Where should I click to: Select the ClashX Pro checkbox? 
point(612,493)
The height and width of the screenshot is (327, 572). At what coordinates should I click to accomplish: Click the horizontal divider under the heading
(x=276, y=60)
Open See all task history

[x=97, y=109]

— Exercise goal —
When you answer, return each line of the material exactly as it was written.

— Task answer —
Where should I click to: Select the ClashX Pro checkbox? 
point(612,493)
The height and width of the screenshot is (327, 572). At what coordinates should I click to accomplish: Click the horizontal divider under the heading
(x=276, y=60)
Open See all task history

[x=97, y=109]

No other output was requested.